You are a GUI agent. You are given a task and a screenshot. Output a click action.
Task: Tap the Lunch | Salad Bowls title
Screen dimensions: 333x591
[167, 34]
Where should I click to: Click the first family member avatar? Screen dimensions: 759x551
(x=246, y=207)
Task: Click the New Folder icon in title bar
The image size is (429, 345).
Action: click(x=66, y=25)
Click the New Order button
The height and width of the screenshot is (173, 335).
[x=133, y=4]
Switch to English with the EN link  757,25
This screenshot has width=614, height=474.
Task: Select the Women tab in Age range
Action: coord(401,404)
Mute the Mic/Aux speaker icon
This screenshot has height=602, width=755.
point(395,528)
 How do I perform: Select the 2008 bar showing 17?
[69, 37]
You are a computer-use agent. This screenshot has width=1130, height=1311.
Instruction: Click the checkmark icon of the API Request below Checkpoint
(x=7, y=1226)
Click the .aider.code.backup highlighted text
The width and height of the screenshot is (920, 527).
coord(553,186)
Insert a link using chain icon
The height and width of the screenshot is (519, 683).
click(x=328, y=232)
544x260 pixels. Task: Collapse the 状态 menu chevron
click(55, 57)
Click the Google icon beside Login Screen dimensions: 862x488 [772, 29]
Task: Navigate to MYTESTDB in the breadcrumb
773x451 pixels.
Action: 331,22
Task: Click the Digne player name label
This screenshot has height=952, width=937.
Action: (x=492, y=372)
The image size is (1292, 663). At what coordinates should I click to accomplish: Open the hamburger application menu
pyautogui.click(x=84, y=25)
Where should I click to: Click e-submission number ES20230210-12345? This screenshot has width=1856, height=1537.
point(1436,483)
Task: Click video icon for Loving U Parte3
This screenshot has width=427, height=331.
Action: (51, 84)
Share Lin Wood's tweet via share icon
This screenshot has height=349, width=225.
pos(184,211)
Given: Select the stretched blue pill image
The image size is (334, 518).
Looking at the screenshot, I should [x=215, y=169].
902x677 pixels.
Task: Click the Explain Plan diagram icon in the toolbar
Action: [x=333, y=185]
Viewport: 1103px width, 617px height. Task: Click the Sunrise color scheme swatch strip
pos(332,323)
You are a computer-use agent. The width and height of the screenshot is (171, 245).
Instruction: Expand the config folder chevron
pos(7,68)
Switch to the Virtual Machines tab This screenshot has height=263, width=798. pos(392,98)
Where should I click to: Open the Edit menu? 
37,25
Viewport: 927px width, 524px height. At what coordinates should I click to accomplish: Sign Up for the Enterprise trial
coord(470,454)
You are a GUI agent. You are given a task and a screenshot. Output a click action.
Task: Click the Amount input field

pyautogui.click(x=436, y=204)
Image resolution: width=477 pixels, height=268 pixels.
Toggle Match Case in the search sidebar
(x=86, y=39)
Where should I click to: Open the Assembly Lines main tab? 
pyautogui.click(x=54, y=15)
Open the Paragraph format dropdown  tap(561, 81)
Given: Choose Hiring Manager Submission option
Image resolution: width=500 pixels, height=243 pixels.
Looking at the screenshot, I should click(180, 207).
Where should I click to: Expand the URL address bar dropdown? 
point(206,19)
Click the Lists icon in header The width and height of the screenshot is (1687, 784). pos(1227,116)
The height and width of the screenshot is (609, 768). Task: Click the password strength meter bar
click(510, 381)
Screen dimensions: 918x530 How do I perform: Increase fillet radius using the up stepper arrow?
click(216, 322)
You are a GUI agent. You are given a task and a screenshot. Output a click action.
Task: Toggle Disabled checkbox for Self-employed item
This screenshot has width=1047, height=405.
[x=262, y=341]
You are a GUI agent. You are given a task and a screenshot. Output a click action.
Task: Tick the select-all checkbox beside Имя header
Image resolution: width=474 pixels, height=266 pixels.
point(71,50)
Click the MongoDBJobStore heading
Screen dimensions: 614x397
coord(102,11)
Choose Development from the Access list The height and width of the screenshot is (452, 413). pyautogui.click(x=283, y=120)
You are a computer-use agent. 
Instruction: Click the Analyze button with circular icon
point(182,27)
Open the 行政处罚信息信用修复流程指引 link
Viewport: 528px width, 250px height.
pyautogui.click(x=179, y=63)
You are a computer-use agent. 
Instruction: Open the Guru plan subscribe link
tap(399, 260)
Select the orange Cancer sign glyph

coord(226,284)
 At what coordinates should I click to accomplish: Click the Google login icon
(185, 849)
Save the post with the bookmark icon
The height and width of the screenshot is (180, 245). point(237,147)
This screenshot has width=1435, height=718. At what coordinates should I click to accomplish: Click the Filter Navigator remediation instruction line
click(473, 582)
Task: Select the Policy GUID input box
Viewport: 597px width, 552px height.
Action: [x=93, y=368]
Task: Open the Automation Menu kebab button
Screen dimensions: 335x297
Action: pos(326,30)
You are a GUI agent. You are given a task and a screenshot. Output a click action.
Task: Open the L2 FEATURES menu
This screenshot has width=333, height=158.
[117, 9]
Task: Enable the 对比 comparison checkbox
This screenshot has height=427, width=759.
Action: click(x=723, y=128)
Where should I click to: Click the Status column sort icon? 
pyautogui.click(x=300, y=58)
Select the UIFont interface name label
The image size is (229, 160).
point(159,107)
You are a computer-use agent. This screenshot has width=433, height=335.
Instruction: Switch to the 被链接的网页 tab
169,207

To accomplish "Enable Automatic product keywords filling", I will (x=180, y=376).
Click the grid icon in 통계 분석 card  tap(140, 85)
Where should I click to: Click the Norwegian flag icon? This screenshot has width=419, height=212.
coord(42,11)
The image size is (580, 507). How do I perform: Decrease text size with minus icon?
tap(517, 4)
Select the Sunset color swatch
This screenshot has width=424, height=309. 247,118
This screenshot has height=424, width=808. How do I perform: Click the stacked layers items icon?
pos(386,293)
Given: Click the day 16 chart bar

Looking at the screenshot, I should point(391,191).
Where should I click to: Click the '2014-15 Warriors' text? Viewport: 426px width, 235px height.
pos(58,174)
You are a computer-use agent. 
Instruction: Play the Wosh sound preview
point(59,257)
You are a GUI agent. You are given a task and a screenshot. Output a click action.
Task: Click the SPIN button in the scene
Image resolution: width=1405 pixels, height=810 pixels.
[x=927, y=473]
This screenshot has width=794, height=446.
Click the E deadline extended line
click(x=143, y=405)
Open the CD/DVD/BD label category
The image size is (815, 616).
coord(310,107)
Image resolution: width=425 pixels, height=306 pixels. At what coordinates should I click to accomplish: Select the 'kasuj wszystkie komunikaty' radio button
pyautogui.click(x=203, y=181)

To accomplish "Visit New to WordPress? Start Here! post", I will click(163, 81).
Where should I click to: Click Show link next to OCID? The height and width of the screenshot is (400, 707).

■ **What this task involves**:
Whenever a line of the data above includes the word "header", copy that line.

■ **Solution to this exercise**:
Click the Lists icon in header The width and height of the screenshot is (1687, 784). pos(1227,116)
Task: Tick the select-all checkbox beside Имя header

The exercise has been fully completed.